Extracted material ▸

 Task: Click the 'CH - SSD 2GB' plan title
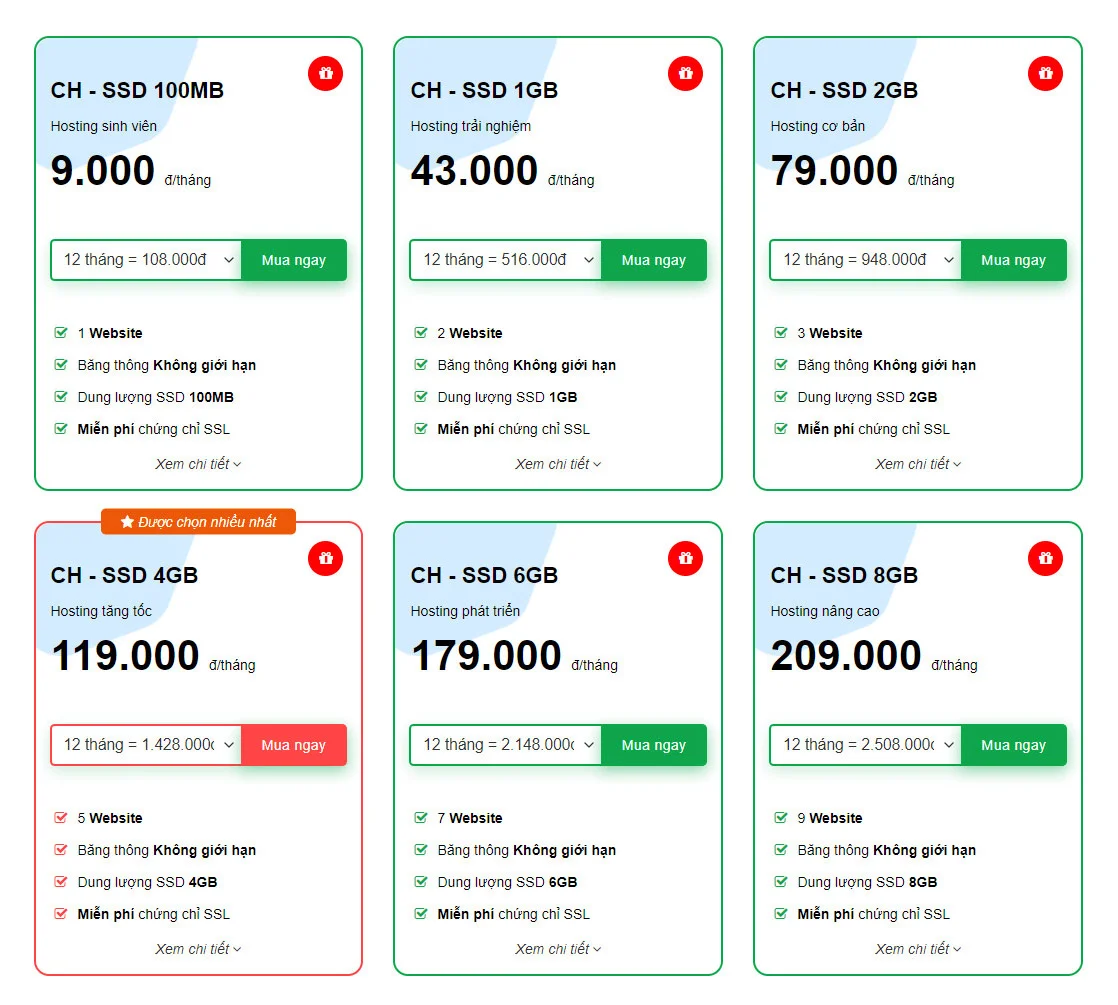[x=844, y=91]
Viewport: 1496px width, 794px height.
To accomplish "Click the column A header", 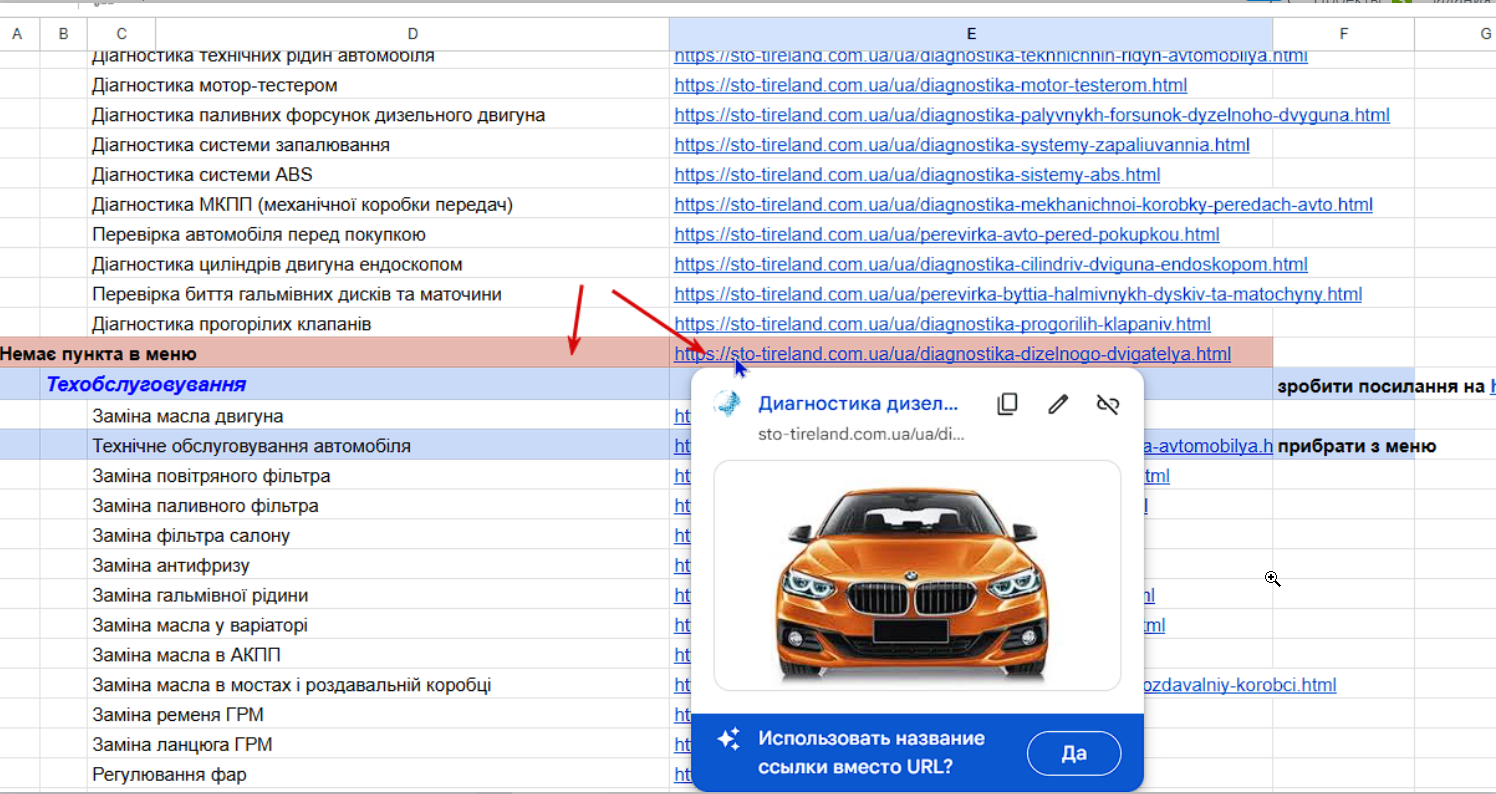I will point(17,34).
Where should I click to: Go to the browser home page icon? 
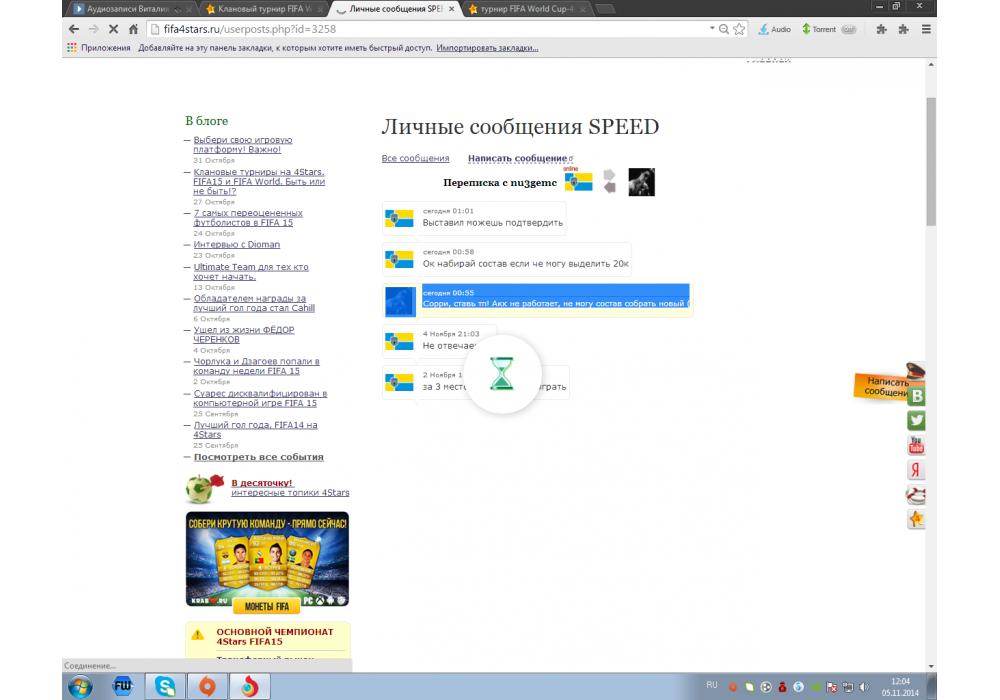[x=133, y=29]
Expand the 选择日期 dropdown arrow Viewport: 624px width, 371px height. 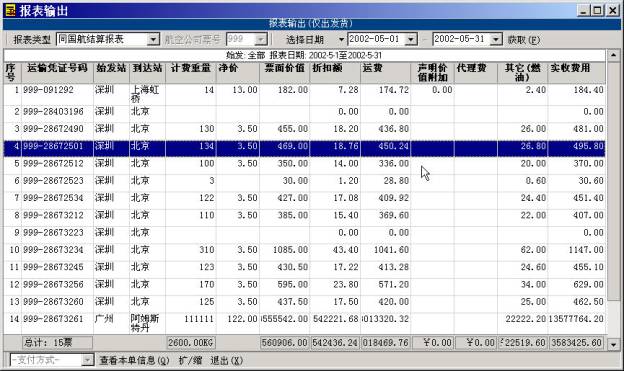[x=341, y=39]
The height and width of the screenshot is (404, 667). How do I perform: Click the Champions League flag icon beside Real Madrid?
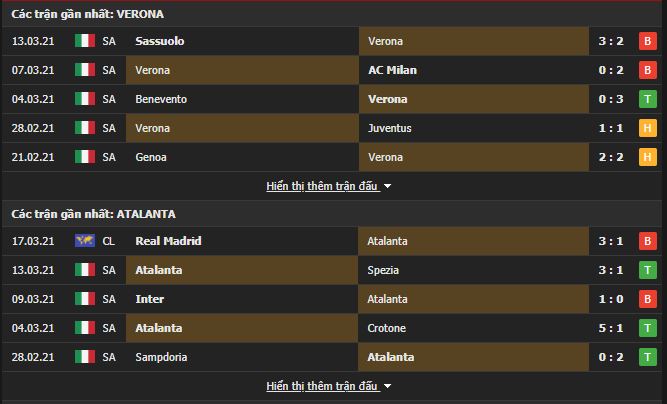85,241
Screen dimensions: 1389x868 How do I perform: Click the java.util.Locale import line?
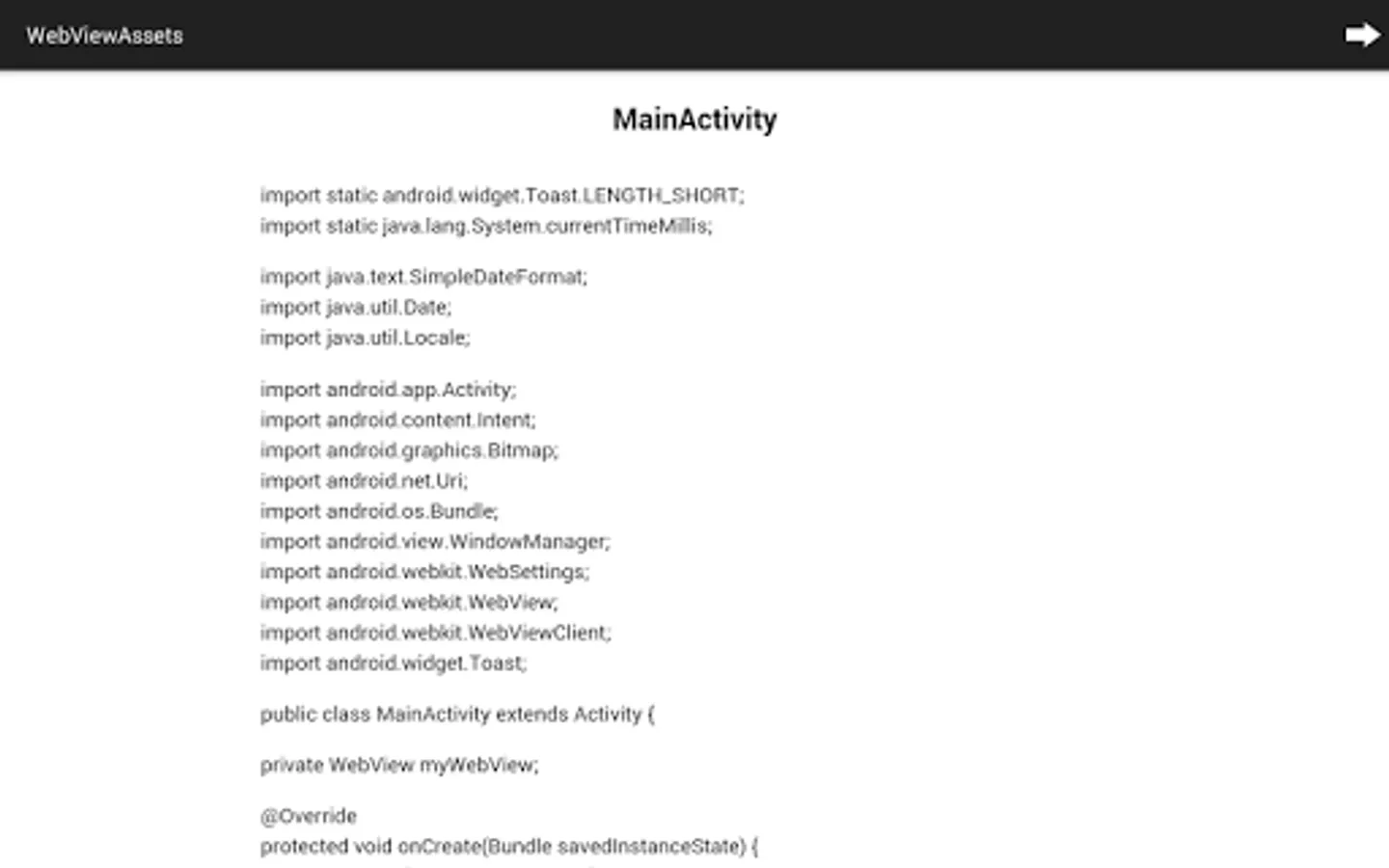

Your instructions ▸
Set down the line containing "The height and" and every line after it up to the end of the material, exactly as written, but not the pictures.

Answer to the problem ▸
The height and width of the screenshot is (404, 667). How do I perform: Click the Champions League flag icon beside Real Madrid?
85,241
Screen dimensions: 1389x868 How do I perform: Click the java.util.Locale import line?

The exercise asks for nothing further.